[WHAT IS NEEDED] Can you rewrite the records from the line containing "Task: Toggle question" through the end of the records, swapping "screenshot" for "screen capture" and leaving everything else unchanged? Omit the pictures from your answer.

[STORED RECORDS]
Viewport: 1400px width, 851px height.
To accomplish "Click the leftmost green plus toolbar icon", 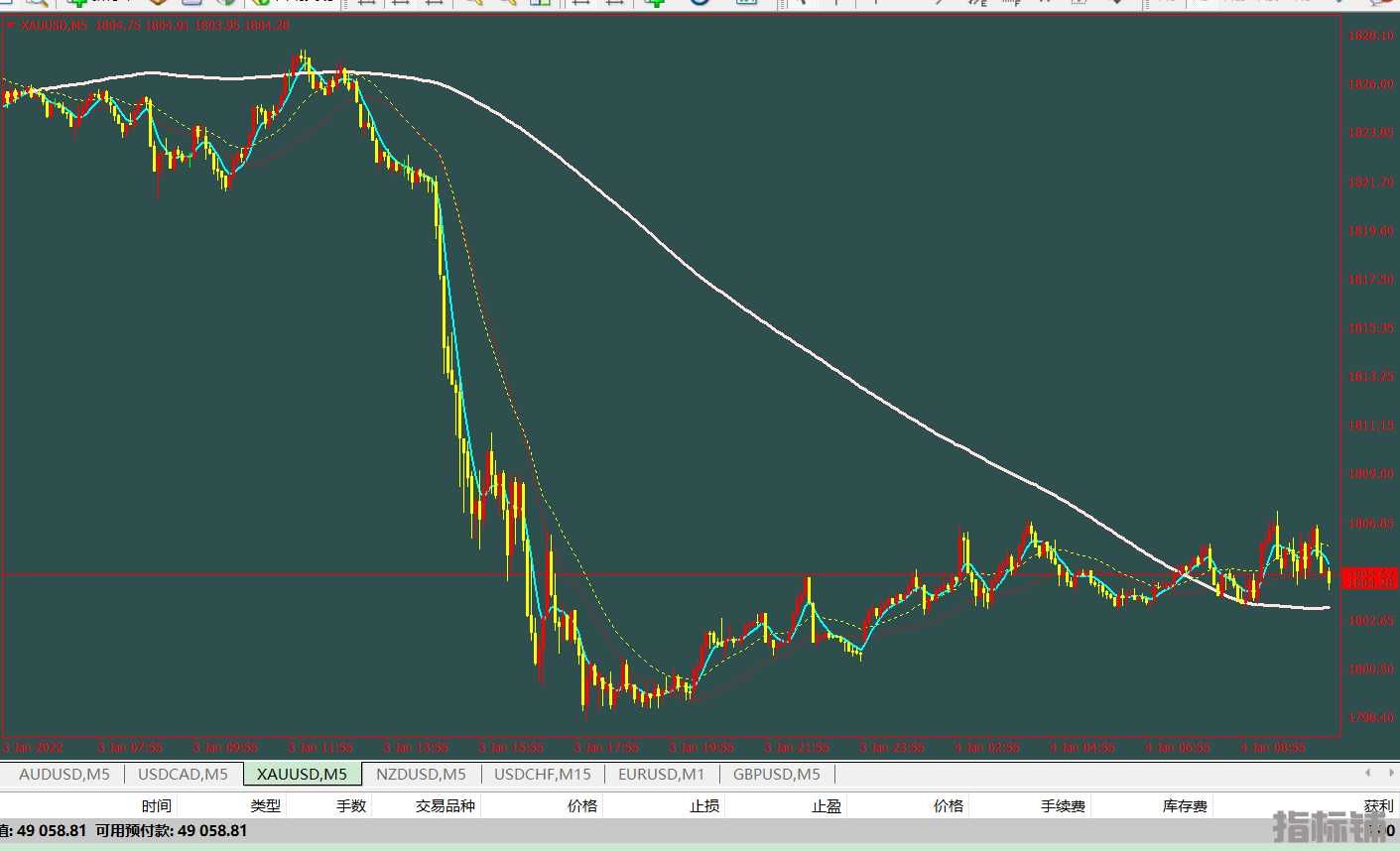I will tap(75, 3).
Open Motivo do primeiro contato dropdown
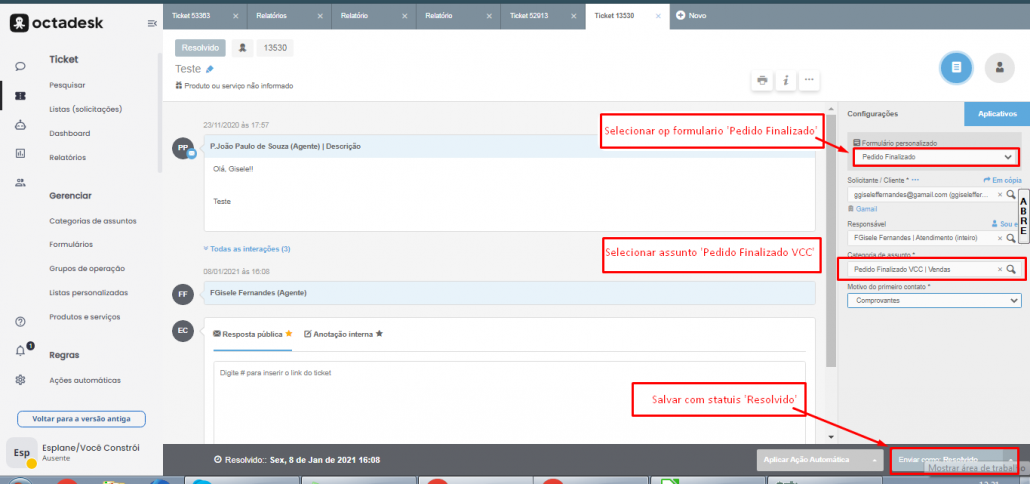Image resolution: width=1030 pixels, height=484 pixels. pyautogui.click(x=934, y=300)
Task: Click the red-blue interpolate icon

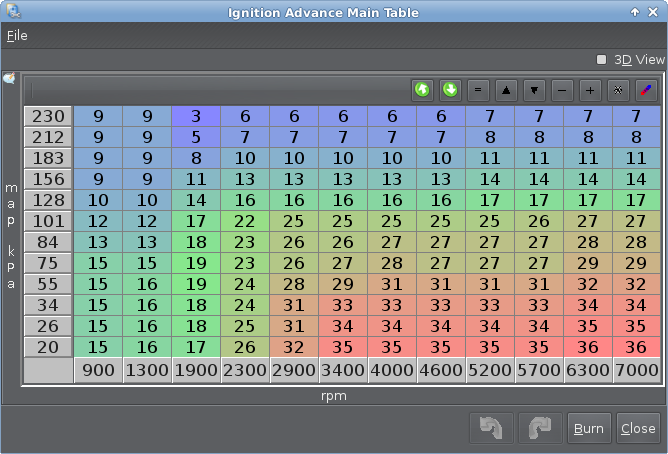Action: coord(646,90)
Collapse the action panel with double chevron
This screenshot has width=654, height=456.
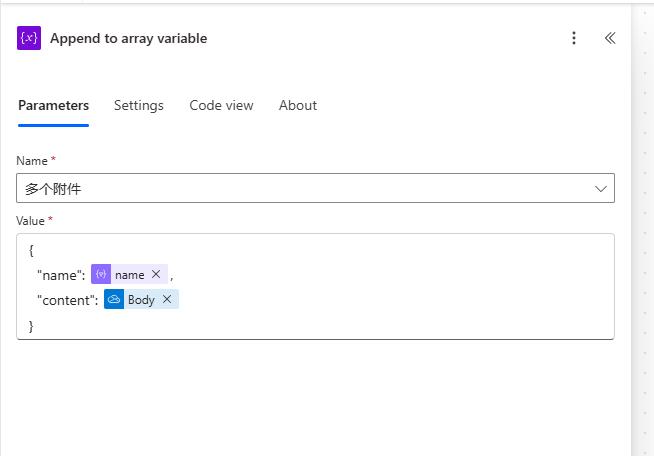point(610,38)
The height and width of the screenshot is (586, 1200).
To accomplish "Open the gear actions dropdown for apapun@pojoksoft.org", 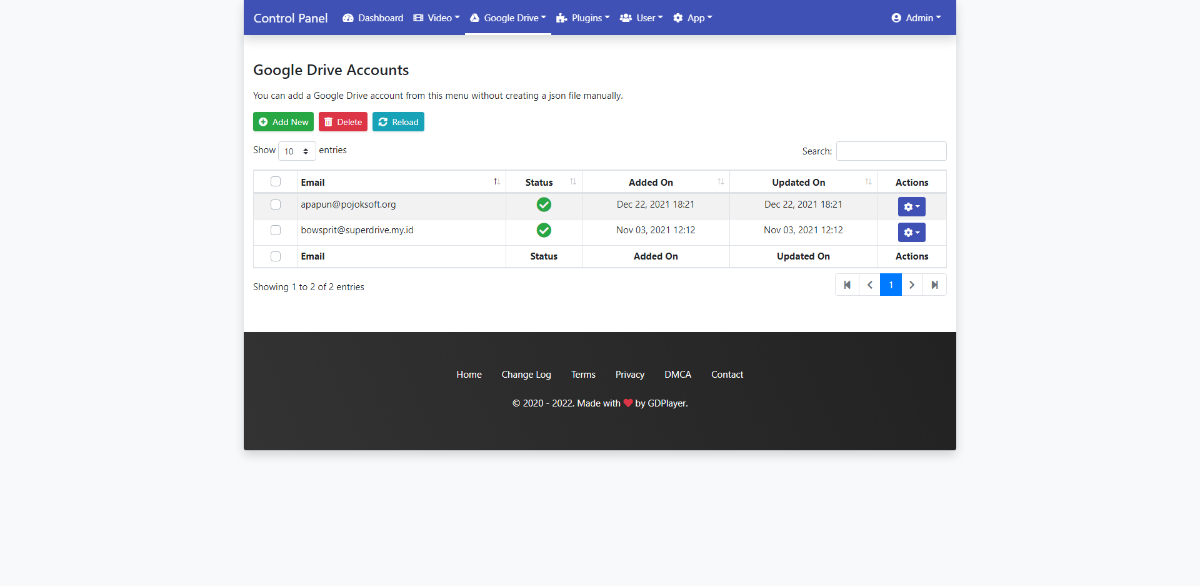I will tap(911, 206).
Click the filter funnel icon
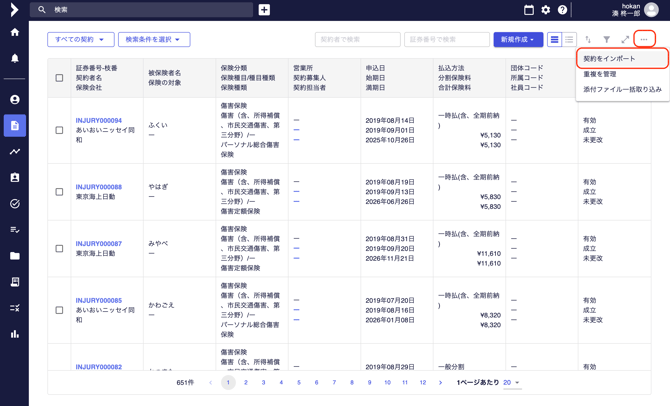Image resolution: width=670 pixels, height=406 pixels. (606, 40)
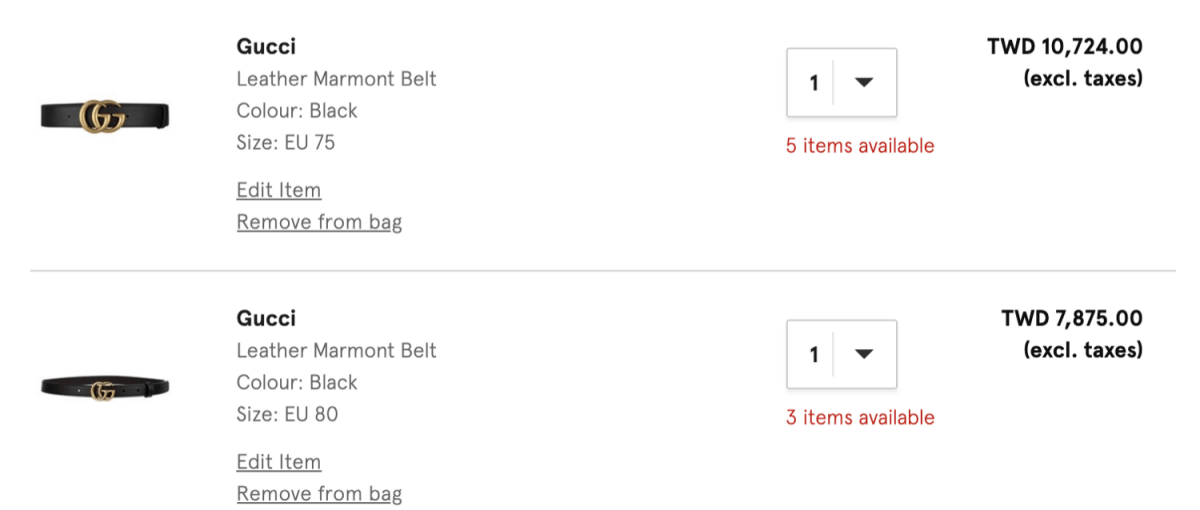Screen dimensions: 1200x510
Task: Click the down arrow in the TWD 7,875.00 belt's quantity box
Action: [865, 355]
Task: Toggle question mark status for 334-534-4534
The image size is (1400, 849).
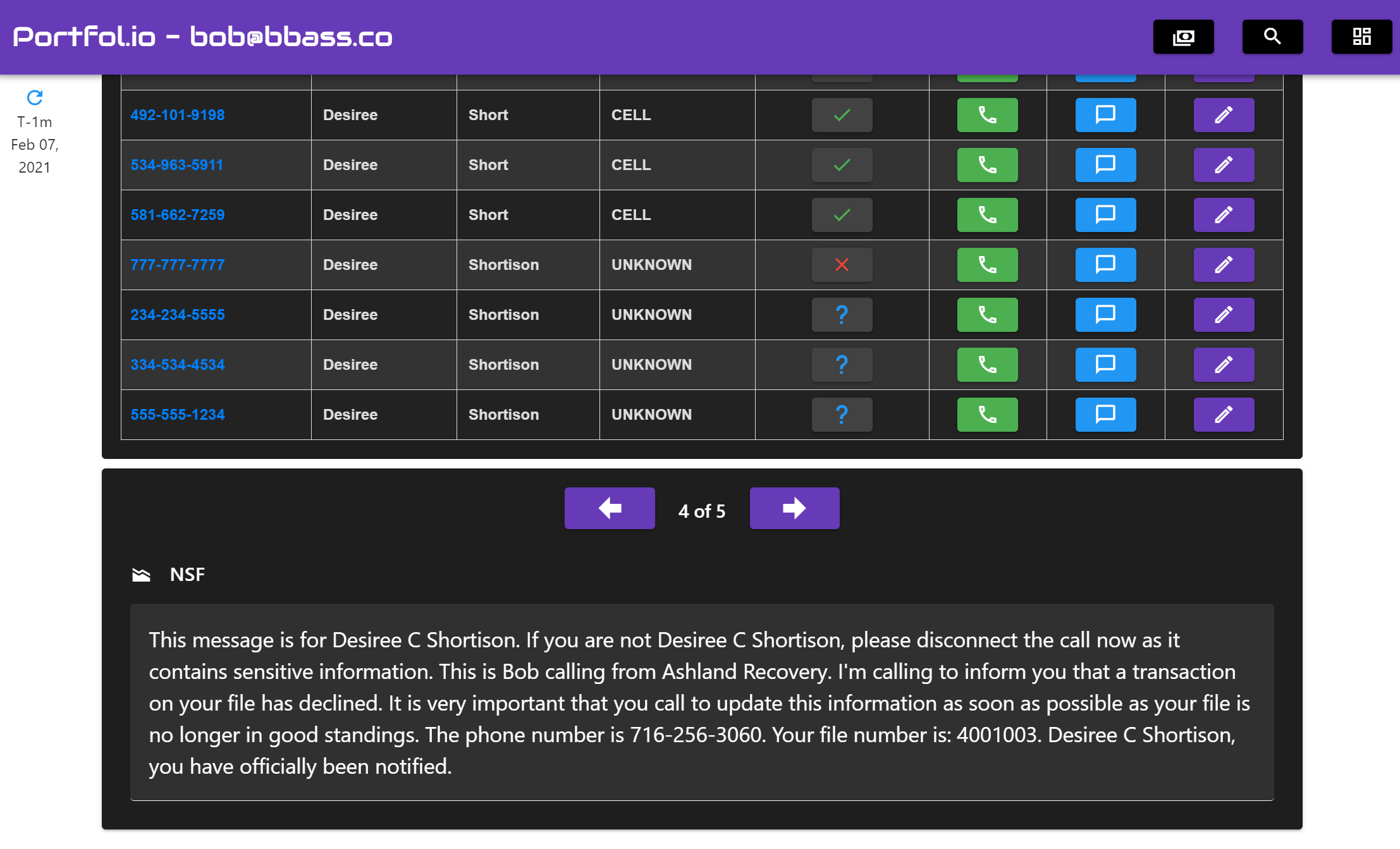Action: [x=842, y=365]
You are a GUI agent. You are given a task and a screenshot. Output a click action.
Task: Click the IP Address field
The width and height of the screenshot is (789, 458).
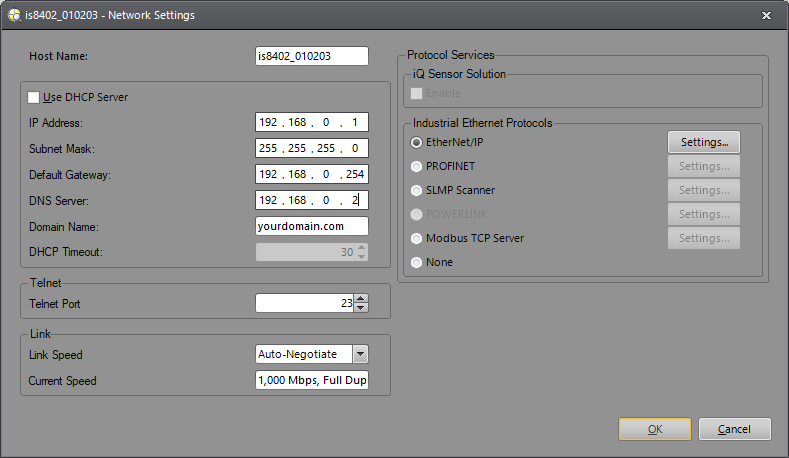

[RESPONSE BELOW]
Task: Toggle question mark status for 334-534-4534
The image size is (1400, 849).
Action: [x=842, y=365]
You are a GUI agent. You are given a task and a screen capture. Output a click action.
Task: Click the IP Address field
The width and height of the screen capture is (789, 458).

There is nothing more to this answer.